Re: Estimating backup usage with dir-merge filter

2011-10-07 Thread Paul Dugas
On Thu, Oct 6, 2011 at 6:49 PM, Henri Shustak henri.shus...@gmail.com wrote:
 It sounds like you missed the point of Kevin's message (in the other fork 
 of this thread).  The point wasn't to use
 `du`, it was that you can run your stats against the backed-up files, not 
 the source.  Then you're only running stats
 against the results of running the backup using the filters, so you don't 
 need to filter them again.

 I got that but neglected to respond to the whole group.  My mistake.
 The backups are being performed using BackupPC to a central server
 where compression and de-duplication is done.  While it's true that
 the actual storage on the backup server being consumed by each user is
 less because of these, I don't have any problem hiding this from them
 and instead telling them what their uncompressed and duplicated usage
 is instead.  It has more of an effect that way if you know what I
 mean.

* _Material supplied_:
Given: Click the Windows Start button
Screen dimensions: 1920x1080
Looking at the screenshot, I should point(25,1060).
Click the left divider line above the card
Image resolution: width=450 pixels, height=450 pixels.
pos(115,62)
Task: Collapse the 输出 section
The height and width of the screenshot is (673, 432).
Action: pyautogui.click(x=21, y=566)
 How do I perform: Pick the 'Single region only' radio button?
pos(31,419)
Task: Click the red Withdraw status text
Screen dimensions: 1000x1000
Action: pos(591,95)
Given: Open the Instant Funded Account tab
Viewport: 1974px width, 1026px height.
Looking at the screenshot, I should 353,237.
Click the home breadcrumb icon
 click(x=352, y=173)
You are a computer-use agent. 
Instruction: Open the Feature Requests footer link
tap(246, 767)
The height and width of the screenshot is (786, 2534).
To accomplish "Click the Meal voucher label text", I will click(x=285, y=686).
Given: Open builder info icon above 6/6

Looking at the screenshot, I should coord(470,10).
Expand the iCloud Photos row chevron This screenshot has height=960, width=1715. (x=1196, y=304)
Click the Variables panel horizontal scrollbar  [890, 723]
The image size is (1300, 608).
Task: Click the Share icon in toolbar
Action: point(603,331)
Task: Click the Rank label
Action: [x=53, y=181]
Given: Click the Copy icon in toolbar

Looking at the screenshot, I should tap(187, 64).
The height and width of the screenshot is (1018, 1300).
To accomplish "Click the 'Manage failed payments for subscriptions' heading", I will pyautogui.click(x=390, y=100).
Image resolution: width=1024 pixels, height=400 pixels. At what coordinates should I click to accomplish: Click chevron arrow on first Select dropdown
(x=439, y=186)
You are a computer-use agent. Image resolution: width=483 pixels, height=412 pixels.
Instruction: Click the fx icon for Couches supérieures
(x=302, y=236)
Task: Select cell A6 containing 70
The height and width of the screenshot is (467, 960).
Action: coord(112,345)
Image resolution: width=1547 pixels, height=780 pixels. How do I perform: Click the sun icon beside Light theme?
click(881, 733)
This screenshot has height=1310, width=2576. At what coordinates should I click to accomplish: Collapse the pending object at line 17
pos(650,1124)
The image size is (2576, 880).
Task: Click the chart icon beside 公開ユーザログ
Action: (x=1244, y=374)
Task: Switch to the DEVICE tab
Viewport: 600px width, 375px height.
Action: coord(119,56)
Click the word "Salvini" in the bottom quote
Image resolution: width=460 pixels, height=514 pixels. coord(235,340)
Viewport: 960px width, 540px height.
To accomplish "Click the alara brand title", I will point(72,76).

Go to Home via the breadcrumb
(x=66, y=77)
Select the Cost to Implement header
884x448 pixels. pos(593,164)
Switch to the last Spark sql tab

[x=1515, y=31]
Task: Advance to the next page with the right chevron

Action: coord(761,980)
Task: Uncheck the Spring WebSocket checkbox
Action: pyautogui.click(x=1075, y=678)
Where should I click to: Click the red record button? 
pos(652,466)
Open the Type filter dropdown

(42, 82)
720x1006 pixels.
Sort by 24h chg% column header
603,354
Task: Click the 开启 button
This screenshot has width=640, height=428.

* _Task objective_: For the thread on estimating backup usage, state yes or no for whether each statement agrees with it, and quote the words of the thread that decide it. (a) The backups go to a central server by way of BackupPC. (b) The point of Kevin's message was to use `du`. (c) The writer intends to report each user's compressed, de-duplicated usage.

* _Task solution_:
(a) Yes: "The backups are being performed using BackupPC to a central server"
(b) No: "The point wasn't to use `du`"
(c) No: "telling them what their uncompressed and duplicated usage is instead"